A MySQL many to many relationship is a relationship that is multi-valued in both directions. Given that, how can you select rows that don’t have a specific relationship (the exclude relation problem)?
 
I will start by defining the MySQL Many to Many relationship (Experts can skip to the next paragraph)

What is A MySQL many to many relationship

A MySQL many to many relationship is a relationship that is multi-valued in both directions.

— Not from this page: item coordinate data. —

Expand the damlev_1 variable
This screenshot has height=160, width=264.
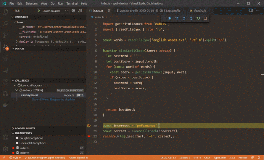point(16,41)
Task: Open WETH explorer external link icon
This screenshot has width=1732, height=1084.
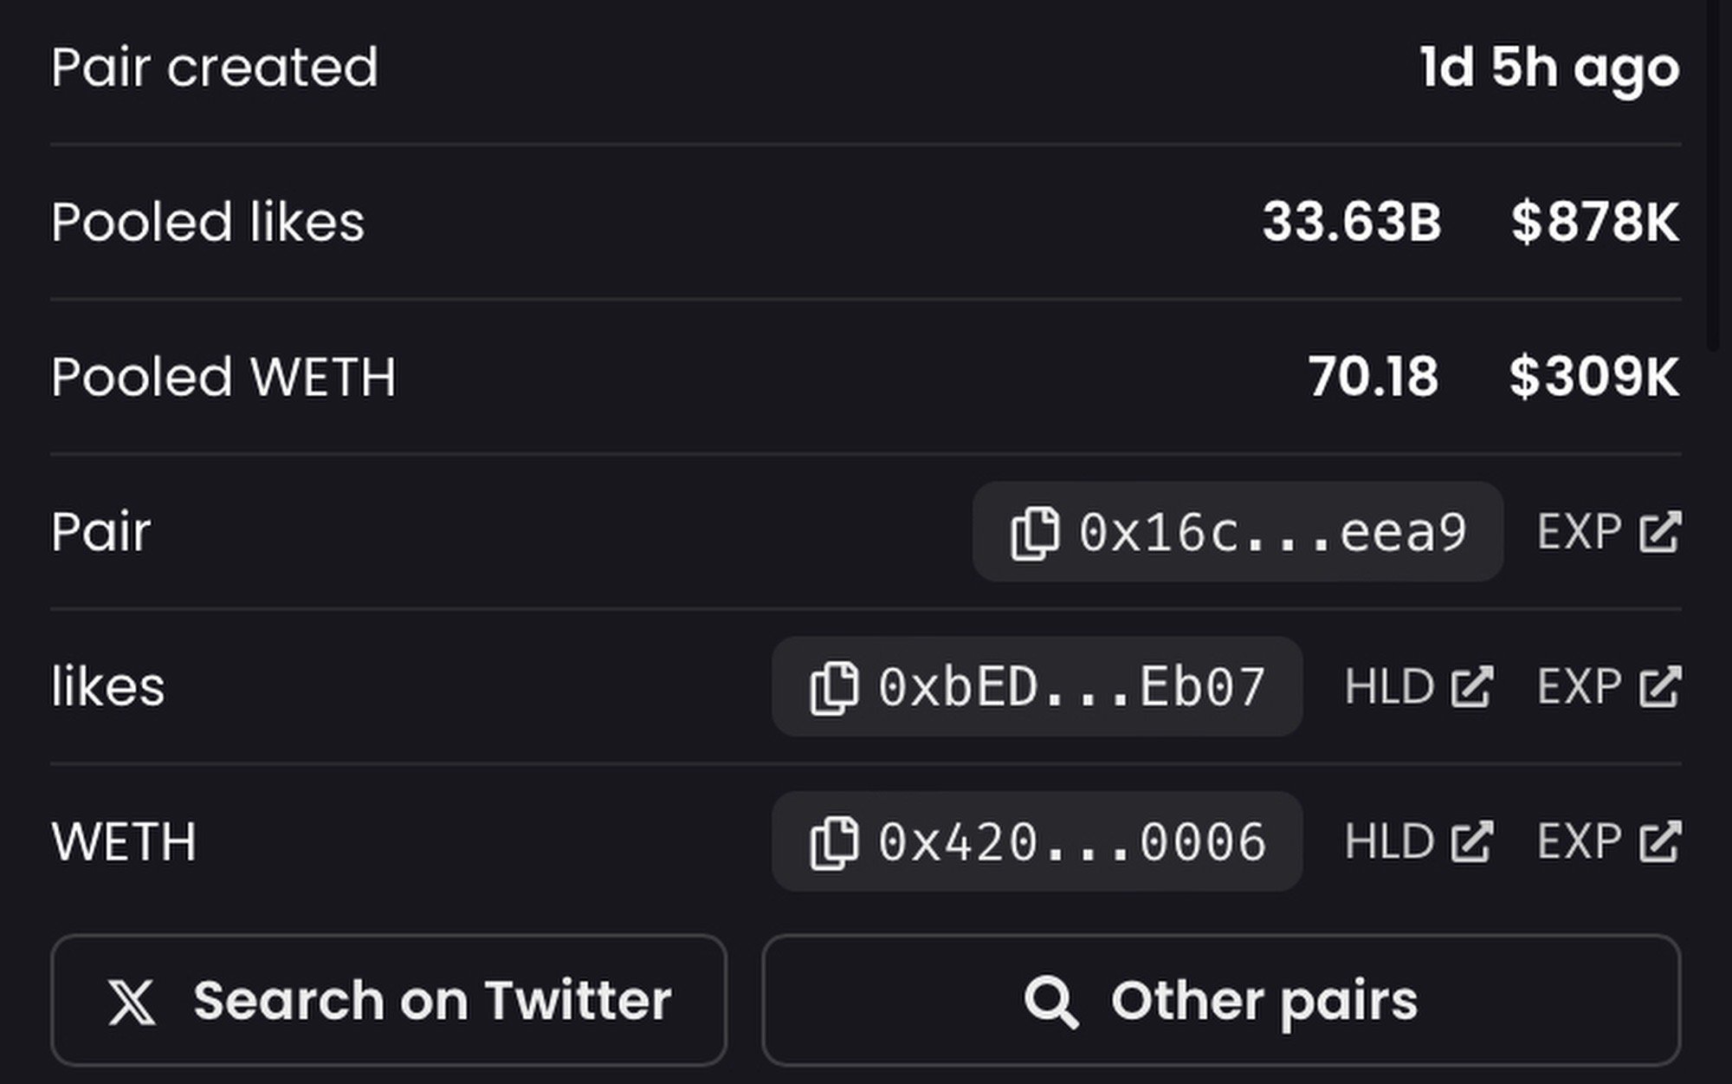Action: (x=1660, y=841)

This type of relationship is helped by the use of a linking table.
For example, a Question can have more than one Category, and a Category can have more than one Question.

 
CREATE TABLE link (
   Question_id int unsigned NOT NULL,
   Category varchar(20),
   PRIMARY KEY  (`Question_id `,` Category`),
   KEY `category_question` (`Category`,`Question_id`)
) ENGINE=MyISAM DEFAULT CHARSET=latin1
 
+-------------+---------------+
| Question_id | Category      |
+-------------+---------------+
|  1          | Animals       |
|  1          | Business      |
|  1          | Vehicles      |
|  2          | Animals       |
|  3          | Business      |
|  3          | Vehicles      |
|  4          | Animals       |
|  4          | Vehicles      |
|  5          | Business      |
+-------------+---------------+

This is a linking table called link which help us join relationships between the two tables, Questions and Categories.
As we can see, this table is reflecting a many to many relationship (Question 1 has categories  Animals,  Business and Vehicles. In addition, Category Animals has questions 1, 2 and 4).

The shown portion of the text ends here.